The Tasmanian Government has released its Tasmanian Renewable Hydrogen Action Plan outlining the state’s vision to become a world leader in large-scale renewable hydrogen production by 2030.

Globally, Australia’s hydrogen export market is estimated to rise to between $2.6 billion and $13.4 billion by 2040. 

With future wind farm and pumped-hydro developments alongside the Battery of the Nation and Marinus second interconnector projects, Tasmania is well placed to be a major producer of renewable hydrogen long-term.

Reports show a 1,000MW facility – equivalent to supplying around 1 million homes – could be feasible by 2030, creating an estimated 1,200 regional jobs, and supporting a further 2,000MW of renewable energy investment in Tasmania.

Renewable hydrogen production in Tasmania could be up to 15 per cent cheaper to produce than from the mainland power grid, and up to 30 per cent cheaper to produce than from dedicated off-grid renewable sources.

With emerging industries in Japan, South Korea and China, Tasmania has received significant interest from a range of proponents seeking emissions-free hydrogen at competitive rates. The Tasmanian Government has recently hosted a range of proponents and international consortiums to progress discussions.

Chief Executive Officer of Energy Networks Australia, Andrew Dillon, said hydrogen would play an important role in the sustainable energy future.

“Hydrogen can be produced from excess renewable power, providing clean energy that can be stored for when the sun doesn’t shine and the wind isn’t blowing,” Mr Dillon said.

“As the energy sector continues to decarbonise and intermittent renewable generation increases, this storage capacity means hydrogen can play an important role in stabilising our energy system.

“Hydrogen technology is already being embraced around the world for domestic and commercial use in gas networks and to fuel passenger and freight trains.”

Mr Dillon said trials of hydrogen production, hydrogen blending into existing networks or exports were underway in every Australian state, with Tasmania’s strategy the latest addition.

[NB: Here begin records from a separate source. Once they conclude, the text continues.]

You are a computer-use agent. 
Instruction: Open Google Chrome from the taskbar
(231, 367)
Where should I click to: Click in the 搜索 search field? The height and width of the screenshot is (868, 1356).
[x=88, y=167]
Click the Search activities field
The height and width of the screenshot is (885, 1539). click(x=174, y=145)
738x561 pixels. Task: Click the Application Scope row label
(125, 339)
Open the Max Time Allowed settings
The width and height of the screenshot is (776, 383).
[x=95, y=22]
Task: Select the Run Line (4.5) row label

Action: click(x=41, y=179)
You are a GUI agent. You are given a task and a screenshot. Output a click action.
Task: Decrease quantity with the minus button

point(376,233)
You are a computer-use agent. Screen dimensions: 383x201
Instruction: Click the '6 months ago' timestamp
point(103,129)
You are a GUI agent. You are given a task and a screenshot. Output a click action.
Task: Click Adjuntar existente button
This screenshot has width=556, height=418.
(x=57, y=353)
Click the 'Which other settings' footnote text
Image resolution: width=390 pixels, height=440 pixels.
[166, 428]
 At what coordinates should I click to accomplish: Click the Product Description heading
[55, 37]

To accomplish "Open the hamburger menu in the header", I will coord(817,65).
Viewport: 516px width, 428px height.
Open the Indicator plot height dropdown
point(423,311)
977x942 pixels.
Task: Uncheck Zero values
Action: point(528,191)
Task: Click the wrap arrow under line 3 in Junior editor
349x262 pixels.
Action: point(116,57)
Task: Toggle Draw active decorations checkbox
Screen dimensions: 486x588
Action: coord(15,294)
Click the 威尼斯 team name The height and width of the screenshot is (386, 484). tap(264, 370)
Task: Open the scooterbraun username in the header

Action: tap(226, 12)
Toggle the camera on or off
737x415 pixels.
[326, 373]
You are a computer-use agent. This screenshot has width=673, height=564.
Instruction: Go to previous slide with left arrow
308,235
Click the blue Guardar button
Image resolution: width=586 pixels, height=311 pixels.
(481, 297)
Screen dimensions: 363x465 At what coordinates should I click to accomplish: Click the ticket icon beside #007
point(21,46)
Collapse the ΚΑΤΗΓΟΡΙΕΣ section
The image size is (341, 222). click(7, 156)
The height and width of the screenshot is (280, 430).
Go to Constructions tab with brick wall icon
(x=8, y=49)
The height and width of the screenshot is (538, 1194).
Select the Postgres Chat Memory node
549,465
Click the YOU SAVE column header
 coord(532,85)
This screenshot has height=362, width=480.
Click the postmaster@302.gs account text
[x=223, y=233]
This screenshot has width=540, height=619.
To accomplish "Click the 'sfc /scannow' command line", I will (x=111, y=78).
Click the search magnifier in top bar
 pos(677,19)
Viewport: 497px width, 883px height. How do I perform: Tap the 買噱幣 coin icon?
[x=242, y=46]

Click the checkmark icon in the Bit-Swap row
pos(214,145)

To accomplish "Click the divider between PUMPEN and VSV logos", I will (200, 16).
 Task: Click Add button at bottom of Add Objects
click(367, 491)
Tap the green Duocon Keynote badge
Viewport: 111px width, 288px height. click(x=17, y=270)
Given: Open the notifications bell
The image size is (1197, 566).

“Energy networks are using renewable gases such as hydrogen made from solar and wind power to decarbonise our gas networks,” Mr Dillon said.

A recent update to Gas Vision 2050, released by Energy Networks Australia and the Australian Pipelines and Gas Association, showed that more than $180 million of funding had been committed nationally for hydrogen infrastructure projects.

Energy Networks Australia has previously released research confirming that the injection of hydrogen into Australian gas distribution networks can be done under current gas legislation.